M began to recover, her eyelids fluttering and her gaze focusing, and the 3 or 4 of us nearby all began to speak to her. I asked her for the passcode to her phone and said I would call the name there, if she agreed. She struggled to articulate but had no problem remembering the code (sign of the times?). I called the staff member who, relieved, told me that M lived in a nearby group home. A group home! Who knew, there amidst the fancy, expensive houses of the Annex neighbourhood, a sanctuary for troubled youth nestled? How nice. (I looked it up later; it is charitable, and indeed very discreetly nestled.)

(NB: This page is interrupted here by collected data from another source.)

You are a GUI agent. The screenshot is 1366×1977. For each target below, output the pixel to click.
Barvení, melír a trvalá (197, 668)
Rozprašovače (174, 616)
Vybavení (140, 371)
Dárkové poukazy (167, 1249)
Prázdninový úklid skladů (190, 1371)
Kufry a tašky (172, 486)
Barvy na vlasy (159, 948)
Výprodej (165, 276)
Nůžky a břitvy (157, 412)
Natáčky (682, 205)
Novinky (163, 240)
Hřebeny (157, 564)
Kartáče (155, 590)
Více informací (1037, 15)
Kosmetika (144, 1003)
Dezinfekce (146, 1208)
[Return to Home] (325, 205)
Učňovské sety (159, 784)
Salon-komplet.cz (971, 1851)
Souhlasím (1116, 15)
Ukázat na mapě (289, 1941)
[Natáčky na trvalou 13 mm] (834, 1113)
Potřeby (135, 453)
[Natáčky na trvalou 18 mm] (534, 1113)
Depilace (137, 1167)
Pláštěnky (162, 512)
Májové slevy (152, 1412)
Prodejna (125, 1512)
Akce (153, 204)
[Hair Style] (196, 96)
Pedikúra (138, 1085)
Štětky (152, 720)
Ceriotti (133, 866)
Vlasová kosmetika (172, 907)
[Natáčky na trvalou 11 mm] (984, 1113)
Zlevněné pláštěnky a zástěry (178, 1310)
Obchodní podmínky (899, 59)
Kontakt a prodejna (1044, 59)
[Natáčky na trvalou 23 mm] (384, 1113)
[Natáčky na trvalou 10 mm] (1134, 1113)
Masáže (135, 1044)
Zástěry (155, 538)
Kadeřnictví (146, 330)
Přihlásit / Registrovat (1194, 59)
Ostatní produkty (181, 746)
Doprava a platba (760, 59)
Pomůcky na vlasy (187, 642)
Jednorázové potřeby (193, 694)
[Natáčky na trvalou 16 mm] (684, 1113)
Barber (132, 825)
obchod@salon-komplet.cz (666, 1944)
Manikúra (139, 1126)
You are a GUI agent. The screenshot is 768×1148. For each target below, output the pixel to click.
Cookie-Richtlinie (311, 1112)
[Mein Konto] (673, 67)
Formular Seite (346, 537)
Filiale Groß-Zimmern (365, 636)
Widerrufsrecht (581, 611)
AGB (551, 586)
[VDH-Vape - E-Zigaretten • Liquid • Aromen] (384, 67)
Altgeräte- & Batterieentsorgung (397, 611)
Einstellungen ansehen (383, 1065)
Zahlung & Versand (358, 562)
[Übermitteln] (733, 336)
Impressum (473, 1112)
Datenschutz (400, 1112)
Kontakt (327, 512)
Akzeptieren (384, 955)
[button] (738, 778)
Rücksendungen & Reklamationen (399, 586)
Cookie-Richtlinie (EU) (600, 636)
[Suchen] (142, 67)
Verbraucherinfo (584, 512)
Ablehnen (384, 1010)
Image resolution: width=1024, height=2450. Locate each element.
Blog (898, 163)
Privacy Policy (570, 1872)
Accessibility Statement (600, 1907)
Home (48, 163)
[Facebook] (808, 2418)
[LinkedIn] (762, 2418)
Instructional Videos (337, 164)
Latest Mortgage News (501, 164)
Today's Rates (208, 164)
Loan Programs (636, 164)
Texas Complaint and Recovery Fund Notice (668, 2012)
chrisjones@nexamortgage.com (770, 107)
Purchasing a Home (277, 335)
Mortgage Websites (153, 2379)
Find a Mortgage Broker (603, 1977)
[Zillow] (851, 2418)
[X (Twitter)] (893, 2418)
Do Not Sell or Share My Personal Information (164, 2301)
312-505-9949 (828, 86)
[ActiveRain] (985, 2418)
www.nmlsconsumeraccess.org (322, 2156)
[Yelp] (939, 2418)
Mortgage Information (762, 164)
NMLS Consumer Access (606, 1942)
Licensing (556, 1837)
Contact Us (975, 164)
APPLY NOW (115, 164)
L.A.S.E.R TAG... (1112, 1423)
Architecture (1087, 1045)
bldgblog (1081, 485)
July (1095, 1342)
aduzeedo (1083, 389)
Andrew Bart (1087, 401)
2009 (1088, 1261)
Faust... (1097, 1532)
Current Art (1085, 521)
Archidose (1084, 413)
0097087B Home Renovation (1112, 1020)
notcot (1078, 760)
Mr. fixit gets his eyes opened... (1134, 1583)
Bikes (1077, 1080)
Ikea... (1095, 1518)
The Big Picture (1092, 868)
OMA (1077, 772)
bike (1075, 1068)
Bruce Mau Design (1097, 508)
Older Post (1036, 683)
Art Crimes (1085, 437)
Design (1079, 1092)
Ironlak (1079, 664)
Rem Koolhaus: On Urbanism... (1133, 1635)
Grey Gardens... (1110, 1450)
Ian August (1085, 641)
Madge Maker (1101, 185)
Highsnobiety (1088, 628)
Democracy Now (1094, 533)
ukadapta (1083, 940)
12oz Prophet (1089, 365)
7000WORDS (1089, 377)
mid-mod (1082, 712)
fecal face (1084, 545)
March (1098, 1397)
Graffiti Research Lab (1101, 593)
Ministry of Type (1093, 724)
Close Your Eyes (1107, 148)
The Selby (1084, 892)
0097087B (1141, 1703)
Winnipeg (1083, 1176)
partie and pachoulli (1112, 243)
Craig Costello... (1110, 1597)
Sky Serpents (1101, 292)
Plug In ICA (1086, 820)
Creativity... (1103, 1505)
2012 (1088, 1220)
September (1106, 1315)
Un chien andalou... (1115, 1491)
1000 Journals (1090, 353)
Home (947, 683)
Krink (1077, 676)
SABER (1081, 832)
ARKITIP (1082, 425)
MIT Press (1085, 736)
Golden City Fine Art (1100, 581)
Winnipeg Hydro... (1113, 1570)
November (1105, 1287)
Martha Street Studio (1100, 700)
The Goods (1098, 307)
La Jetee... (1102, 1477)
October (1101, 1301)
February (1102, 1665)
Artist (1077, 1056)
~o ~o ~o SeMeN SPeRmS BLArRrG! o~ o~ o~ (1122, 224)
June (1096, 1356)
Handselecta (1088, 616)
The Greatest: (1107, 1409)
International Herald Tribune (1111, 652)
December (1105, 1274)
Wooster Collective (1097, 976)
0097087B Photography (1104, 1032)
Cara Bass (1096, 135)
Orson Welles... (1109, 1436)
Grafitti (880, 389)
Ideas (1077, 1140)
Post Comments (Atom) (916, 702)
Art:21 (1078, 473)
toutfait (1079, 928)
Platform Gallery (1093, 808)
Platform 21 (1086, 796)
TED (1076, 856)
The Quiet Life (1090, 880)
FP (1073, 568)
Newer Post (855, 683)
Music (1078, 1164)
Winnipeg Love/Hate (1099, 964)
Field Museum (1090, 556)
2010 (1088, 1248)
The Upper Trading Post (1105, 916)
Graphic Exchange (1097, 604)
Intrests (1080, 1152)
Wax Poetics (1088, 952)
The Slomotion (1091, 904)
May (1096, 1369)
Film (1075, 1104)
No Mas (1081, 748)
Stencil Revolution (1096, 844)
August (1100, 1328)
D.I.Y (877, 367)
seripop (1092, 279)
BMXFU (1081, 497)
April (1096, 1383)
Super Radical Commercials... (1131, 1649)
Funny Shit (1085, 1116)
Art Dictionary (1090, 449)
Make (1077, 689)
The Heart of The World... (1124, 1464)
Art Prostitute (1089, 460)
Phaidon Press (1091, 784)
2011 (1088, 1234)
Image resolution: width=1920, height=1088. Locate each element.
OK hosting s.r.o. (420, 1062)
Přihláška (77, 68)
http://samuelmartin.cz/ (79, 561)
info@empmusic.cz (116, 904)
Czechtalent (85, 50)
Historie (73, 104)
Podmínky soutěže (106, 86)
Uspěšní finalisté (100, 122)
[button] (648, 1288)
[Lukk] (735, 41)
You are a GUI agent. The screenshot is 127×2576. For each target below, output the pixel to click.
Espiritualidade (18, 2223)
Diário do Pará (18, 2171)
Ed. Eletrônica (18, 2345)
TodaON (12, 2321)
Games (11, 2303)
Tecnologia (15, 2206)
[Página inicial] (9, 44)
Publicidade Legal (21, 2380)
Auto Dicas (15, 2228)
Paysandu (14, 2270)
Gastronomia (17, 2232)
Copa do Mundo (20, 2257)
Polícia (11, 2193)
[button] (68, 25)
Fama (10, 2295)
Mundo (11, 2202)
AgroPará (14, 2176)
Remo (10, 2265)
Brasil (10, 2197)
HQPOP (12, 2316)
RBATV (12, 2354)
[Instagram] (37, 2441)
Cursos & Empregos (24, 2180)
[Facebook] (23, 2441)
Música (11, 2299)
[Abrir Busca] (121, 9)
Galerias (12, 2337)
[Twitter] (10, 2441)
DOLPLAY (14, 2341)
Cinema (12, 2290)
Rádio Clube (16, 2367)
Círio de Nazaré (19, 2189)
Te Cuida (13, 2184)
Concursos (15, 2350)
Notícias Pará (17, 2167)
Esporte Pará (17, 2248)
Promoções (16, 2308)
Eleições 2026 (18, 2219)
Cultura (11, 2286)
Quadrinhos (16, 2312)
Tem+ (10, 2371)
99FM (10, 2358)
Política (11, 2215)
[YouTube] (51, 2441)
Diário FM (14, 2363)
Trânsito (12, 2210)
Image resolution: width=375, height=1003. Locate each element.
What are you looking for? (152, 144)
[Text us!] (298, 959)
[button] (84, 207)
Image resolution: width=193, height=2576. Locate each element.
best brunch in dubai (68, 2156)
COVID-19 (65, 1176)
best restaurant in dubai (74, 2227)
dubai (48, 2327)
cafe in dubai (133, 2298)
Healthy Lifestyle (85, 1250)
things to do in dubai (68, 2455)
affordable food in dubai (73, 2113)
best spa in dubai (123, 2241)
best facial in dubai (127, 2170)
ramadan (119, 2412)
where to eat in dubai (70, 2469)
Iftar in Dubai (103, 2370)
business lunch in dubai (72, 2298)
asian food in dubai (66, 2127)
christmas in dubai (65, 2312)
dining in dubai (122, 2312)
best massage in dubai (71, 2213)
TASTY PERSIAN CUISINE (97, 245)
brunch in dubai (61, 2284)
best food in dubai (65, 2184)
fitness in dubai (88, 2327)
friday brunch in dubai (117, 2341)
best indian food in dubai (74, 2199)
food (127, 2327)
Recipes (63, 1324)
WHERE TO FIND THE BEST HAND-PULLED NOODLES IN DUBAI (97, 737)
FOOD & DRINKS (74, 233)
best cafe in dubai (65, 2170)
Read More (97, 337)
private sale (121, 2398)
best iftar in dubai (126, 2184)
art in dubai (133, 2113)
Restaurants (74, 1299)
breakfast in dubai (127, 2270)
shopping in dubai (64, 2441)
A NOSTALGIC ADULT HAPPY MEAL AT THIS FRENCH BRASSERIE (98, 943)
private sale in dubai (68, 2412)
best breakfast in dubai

The ambulance arrived and I offered M's phone to the paramedic, who spoke to the staff member. The rest of us stepped back, breathed, and looked each other over. The man in the suit, Jasmine, a young man with a straggly beard who had hared off but now returned with a cup of juice intended for M, a man from the Yacht Club who stood by, and another man in a tee-shirt with some sort of insignia. We all said nice things about one another; I thought briefly of exchanging details and then did not (would we have a reunion?), and instead helped gather up M's belongings, put them on the stretcher with her, and said goodbye. She murmured something I didn't hear. 'She said thank you,' the paramedic told me. 'You're welcome,' we all said to M. 'No problem.' She was tearful. I touched her shoulder and told her what I hoped would be true: 'Someday, you'll look after someone else.'

I did get to work ahead of the rain, but not until 11 o'clock. Again. Some days, you really can't catch a break.

Some lifetimes, too.



*Names have been changed to protect the innocent.